Microsoft put itself on a collision course with rivals yesterday by launching a new Internet tool to win business away from Yahoo and Google.
The computer giant has created its own search engine, MSN Search, to try to entice online advertisers.
Microsoft has run the service on a trial basis for some months before launching the full version.
In Britain, it replaces msn.co.uk, run through Yahoo, which gave it just 10 percent of Bbritish search engine hits.
That is a distant second behind google, which is used for almost two-thirds of searches on the web.
Microsoft has given users the ability to ask a specific questions such as "What is the capital of Peru?".
The answers are provided by an online version of its Encarta encyclopaedia, which has 1.4 million entries.

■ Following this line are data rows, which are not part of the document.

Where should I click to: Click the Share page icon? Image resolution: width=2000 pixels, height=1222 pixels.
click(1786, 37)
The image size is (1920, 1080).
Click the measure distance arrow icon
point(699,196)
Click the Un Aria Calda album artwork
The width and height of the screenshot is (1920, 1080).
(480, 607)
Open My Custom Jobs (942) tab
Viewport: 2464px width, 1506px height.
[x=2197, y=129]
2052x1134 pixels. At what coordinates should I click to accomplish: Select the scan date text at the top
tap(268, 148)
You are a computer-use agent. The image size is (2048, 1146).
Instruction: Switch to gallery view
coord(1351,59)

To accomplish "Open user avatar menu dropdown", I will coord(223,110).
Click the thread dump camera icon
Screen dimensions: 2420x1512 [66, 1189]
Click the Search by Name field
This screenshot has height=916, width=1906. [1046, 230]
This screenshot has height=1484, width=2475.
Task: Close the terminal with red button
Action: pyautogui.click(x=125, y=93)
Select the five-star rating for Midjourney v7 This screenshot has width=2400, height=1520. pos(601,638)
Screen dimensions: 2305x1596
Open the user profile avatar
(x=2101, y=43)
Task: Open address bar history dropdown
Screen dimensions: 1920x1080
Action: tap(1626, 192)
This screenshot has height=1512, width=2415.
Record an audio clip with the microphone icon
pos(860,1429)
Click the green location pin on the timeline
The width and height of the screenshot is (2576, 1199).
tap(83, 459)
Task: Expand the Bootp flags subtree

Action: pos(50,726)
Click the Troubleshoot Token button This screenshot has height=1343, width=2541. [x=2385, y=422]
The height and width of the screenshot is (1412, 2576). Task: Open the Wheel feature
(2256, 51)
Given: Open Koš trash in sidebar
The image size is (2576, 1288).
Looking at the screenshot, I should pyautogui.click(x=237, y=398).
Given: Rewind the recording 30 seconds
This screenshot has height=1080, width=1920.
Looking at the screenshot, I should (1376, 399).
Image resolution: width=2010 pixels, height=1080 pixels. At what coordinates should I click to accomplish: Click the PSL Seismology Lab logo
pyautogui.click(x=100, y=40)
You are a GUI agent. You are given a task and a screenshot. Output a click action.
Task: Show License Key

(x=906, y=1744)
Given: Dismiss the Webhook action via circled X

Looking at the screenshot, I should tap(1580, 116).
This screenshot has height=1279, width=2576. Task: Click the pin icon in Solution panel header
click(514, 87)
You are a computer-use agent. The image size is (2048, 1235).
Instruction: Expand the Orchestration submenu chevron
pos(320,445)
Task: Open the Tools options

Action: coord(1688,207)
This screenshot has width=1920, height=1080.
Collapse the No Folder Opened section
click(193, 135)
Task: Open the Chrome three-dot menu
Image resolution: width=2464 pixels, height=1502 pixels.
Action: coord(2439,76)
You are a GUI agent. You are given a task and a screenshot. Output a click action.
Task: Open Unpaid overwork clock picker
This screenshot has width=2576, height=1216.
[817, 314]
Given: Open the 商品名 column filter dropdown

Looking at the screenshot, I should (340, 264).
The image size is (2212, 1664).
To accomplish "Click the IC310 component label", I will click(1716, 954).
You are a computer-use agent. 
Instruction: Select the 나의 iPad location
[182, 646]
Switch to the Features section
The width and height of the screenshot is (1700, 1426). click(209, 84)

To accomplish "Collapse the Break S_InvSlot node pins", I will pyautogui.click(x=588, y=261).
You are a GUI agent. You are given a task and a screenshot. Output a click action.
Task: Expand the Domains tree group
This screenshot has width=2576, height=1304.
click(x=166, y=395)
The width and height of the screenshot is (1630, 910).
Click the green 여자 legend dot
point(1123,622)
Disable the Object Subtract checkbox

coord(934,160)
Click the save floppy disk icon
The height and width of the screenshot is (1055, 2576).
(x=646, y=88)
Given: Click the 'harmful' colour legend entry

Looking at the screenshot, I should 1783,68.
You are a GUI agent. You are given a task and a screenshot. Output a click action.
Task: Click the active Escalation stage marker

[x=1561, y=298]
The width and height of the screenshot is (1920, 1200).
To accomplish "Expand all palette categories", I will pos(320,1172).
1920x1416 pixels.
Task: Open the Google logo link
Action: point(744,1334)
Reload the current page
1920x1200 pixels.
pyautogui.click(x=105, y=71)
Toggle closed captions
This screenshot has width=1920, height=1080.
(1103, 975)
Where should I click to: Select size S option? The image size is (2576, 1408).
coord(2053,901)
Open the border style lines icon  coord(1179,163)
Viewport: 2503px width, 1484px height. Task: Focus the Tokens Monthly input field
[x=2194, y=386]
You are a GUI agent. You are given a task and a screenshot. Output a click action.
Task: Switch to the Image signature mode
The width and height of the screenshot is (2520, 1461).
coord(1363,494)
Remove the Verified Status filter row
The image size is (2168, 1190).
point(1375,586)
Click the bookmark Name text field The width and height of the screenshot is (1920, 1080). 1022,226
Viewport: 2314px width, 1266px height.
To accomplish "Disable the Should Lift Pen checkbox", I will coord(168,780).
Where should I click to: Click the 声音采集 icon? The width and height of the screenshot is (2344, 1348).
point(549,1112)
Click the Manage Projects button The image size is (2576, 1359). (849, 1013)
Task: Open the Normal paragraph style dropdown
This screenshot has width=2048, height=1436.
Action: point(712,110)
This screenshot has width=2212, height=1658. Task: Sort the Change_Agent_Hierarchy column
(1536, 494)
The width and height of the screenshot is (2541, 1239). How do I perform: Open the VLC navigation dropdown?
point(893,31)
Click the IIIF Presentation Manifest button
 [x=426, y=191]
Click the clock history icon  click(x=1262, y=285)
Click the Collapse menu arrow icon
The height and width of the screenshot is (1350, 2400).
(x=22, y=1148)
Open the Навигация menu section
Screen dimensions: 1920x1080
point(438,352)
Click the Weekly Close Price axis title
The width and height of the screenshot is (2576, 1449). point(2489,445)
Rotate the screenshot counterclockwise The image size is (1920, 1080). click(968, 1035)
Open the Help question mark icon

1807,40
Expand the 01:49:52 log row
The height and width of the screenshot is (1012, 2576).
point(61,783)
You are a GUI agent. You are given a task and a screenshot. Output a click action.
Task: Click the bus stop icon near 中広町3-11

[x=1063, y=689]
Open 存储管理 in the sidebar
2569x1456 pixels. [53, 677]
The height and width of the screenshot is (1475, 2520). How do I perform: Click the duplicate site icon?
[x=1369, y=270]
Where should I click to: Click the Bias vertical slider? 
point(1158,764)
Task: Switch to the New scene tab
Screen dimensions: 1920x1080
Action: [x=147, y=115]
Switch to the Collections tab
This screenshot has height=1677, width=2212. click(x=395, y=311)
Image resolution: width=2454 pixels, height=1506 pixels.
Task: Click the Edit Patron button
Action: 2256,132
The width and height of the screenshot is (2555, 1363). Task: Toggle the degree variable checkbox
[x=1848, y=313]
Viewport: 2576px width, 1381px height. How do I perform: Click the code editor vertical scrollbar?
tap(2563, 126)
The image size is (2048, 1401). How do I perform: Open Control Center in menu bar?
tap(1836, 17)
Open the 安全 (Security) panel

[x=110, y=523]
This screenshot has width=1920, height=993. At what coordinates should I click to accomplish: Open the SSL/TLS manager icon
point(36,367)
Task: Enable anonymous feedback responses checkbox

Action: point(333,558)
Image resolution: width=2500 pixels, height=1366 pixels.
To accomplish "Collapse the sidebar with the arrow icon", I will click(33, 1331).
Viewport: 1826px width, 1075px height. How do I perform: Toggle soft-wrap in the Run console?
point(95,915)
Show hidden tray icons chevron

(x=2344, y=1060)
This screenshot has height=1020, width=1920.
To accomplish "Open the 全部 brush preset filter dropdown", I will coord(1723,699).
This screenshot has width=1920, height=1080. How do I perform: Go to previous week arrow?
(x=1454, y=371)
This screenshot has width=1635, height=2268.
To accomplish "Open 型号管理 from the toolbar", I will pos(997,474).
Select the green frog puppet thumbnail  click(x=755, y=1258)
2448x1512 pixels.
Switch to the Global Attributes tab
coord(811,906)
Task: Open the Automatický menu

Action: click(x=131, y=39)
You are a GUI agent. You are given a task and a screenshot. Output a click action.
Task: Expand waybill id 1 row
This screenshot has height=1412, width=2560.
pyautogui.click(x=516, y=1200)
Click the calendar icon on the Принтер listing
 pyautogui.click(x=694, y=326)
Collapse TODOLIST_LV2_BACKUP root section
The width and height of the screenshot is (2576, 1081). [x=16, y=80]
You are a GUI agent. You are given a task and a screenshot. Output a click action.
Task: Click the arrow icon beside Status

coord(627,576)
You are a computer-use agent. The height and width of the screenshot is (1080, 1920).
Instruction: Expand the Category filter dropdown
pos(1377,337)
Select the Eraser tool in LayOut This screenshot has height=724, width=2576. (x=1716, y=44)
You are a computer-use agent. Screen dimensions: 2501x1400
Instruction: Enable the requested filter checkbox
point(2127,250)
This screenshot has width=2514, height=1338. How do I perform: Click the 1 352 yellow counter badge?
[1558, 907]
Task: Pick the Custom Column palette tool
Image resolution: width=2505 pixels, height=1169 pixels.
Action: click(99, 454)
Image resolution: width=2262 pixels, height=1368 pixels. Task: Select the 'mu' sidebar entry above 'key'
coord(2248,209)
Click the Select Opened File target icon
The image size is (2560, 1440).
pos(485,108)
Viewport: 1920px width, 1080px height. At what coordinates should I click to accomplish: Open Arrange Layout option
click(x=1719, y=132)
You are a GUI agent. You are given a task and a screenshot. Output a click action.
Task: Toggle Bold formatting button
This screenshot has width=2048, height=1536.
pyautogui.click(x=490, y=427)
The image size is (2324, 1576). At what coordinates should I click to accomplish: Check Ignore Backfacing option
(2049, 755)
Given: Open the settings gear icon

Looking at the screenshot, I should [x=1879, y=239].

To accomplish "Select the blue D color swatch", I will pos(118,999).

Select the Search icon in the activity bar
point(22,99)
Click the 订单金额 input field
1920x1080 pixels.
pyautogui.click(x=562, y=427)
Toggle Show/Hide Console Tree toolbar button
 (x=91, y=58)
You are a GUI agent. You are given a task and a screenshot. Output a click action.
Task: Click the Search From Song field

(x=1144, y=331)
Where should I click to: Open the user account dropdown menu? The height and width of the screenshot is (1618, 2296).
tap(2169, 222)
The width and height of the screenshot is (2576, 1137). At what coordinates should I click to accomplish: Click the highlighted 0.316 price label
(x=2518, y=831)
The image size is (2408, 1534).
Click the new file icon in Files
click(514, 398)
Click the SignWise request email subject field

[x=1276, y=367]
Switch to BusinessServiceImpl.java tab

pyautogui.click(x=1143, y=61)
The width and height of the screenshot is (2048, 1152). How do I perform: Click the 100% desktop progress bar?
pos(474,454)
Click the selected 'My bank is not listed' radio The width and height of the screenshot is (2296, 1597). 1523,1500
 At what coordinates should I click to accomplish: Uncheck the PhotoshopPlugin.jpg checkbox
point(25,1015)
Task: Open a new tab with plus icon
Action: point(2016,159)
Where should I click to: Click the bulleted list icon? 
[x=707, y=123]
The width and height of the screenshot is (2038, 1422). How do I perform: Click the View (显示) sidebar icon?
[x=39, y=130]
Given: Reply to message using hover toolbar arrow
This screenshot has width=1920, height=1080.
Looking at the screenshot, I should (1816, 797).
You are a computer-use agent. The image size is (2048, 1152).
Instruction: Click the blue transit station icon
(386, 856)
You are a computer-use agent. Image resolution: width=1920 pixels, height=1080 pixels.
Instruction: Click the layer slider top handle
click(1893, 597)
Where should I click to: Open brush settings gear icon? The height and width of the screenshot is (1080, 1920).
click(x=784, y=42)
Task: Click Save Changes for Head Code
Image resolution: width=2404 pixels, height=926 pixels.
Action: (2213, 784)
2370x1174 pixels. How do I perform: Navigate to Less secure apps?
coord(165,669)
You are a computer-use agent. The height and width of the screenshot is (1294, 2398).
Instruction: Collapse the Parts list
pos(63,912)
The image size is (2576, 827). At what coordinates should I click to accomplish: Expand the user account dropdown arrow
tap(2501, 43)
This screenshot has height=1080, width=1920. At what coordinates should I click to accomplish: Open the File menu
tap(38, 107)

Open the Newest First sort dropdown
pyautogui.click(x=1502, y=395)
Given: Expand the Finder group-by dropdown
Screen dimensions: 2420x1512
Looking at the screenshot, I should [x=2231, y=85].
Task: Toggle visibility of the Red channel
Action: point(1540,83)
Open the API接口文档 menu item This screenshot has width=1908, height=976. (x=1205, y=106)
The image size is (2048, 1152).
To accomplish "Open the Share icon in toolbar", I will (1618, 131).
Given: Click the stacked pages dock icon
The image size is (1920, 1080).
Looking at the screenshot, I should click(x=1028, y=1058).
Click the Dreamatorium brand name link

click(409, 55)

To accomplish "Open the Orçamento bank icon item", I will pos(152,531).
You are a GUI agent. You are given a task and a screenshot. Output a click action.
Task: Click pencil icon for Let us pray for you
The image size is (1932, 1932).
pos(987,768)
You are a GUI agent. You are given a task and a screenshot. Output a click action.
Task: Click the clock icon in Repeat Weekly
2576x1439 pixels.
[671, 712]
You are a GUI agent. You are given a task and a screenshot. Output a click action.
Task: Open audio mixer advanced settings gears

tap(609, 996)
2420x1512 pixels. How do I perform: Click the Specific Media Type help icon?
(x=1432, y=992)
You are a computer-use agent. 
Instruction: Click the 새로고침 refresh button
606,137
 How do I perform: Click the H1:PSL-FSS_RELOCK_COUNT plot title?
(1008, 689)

However, Ask Jeeves said its search engine had been answering specific queries like that since 2003.
Metro put the new Microsoft search engine to the test yesterday against its rivals Google, Yahoo and Ask Jeeves.
When asked 'Who is Peter Doherty?', it first listed the official website of the singer's former band The Libertines.
But Google did best, listing the website of his new band, Babyshambles.
Yahoo first listed an NME article on the singer from last year, while Ask Jeeves found an eBay sale of CDs.
Matt Whitingham, of MSN Infomation Services, said: "Consumers were wowed by entering an obscure search and getting thousands of results. Now the want search engines to be smarter."
A Google spokesman said: "It's nice to see that people have recognised the quality of search as well.